_Data records_
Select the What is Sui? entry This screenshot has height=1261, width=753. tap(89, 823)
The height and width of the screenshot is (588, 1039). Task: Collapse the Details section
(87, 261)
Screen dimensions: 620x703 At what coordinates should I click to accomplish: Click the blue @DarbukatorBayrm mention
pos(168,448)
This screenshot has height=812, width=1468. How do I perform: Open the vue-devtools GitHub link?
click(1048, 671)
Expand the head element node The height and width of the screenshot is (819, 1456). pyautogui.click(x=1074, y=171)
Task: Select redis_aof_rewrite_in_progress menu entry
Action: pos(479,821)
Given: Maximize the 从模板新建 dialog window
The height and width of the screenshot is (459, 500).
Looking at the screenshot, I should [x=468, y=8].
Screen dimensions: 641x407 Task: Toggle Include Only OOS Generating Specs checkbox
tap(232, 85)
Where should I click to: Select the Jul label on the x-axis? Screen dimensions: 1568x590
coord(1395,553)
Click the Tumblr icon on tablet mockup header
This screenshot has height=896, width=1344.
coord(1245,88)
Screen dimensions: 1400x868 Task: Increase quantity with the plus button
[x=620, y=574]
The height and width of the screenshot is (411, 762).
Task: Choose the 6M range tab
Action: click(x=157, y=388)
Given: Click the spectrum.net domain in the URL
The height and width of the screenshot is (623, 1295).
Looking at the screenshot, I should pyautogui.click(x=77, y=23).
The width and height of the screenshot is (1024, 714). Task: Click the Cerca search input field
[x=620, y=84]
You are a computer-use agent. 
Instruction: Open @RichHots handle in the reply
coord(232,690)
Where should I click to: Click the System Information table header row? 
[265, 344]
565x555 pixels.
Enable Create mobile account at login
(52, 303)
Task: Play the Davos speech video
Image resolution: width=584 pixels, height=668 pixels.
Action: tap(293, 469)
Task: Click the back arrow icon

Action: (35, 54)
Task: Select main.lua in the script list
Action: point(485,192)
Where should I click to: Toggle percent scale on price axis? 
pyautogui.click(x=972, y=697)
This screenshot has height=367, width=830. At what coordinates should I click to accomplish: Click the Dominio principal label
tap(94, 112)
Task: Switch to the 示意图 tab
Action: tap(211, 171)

_What the task requires_
Show every line of the records above that contains the string "axis", matching case exactly.

_Correct result_
Where should I click to: Select the Jul label on the x-axis? Screen dimensions: 1568x590
Where should I click to: Toggle percent scale on price axis? 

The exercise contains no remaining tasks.